Superbowl commercials are as big as the game itself. People write and talk about these commercials as much as the write and talk about the game. Commercial rating has become a sport in its own right. It would not surprise me if one day the commercials truly take over and the superbowl itself fills the breaks. We are very close already. But back to football.
To me, football seems like a boring display of machismo performed by steroid-pumped men with artificially inflated chests and shoulders and ballerina tights. But what do I know? I am just a smug cyclist. And perhaps not surprising road cyclists (not mountain bikers) were voted the smuggest sports participants by the readers of Adventure Journal. If you don't know what smug means just study this graphic that went with the article.
|Am I smug or what?|
Roadies outsmugged other sports participants by a very large margin (41% of the votes). Triathletes ended up second (just under 20%). Skiers were a very distant third at 7% and all other categories, from surfers to rock climbers, snowboarders to backpackers were practically in the noise. Mountain bikers too ended up in the noise, showing that it isn't cycling per se that is grating on people's nerves.
Although I don't care for football, I do look forward to Superbowl Sunday. It is one of those very rare days when traffic is exceptionally light. That makes it an ideal day to go cycling. Traffic is light that day because most Americans hang in front the TV, drinking beer and eating chips, all afternoon long.

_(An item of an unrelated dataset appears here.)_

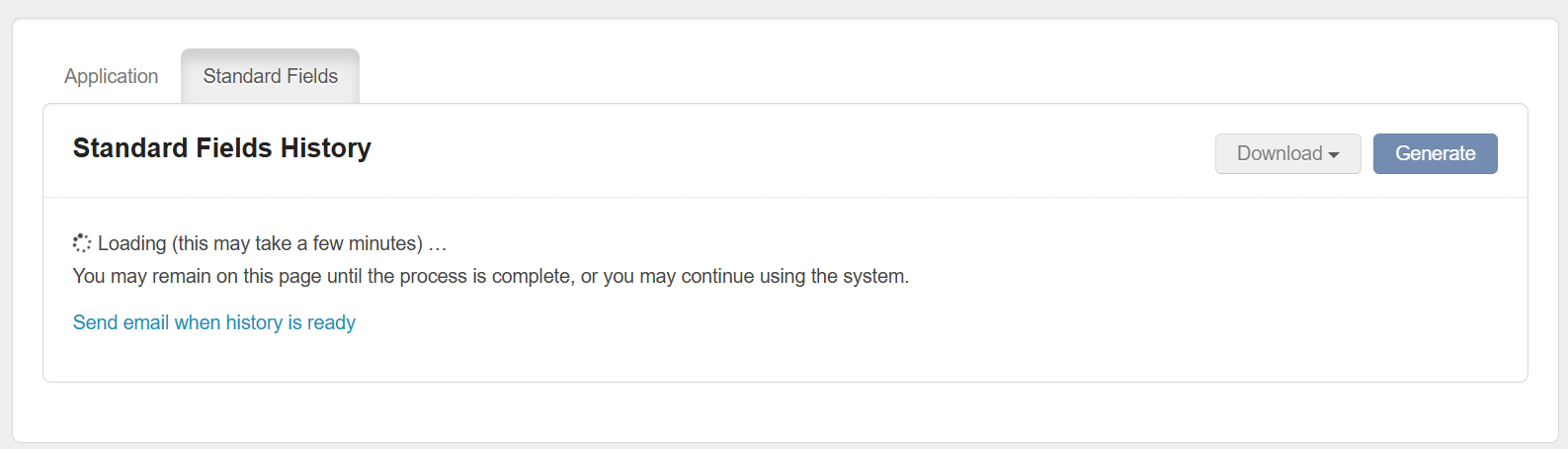The width and height of the screenshot is (1568, 449).
Task: Click the word 'History' in the heading
Action: (x=325, y=148)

The Superbowl experience is also very instructive. It shows one simple thing that most cyclists in this country never seem to grasp: to have a successful sport you need spectators. Human spectators that is, not cows. And the only way to get spectators is to schedule events at a time and place that is convenient for most people.
But there is one other essential element. Spectators are people who are familiar with the sport. They are people who have tried the sport when they were young. Unless people have a personal connection to a sport, a connection that one can only get by practicing it, they will find it boring to watch. That is why Americans find European sports boring and vice versa.
Creating future spectators (and competitors) is the area where US cycling fails in the most dramatic way. Rather than promoting an all inclusive youth field, the people in charge do just the opposite: they drive youngsters away from teen-only events. They want teens to compete with adults as soon as the kids can stay upright on a bicycle. They drag them away from their friends and peers, out in never-never land before the crack of dawn.
They create an elitist environment that pushes kids out for all sorts of reasons. Reasons that go far beyond fitness. These inane moves not only limit the chances of promising youth who may become star cyclists, they assure that public interest will stay low too. The result is a group of licensees that gets older year over year. Already more than half the USA cycling license holders are masters. When you look at the membership from 2000 to 2010, one thing is crystal clear. Everyone is getting older.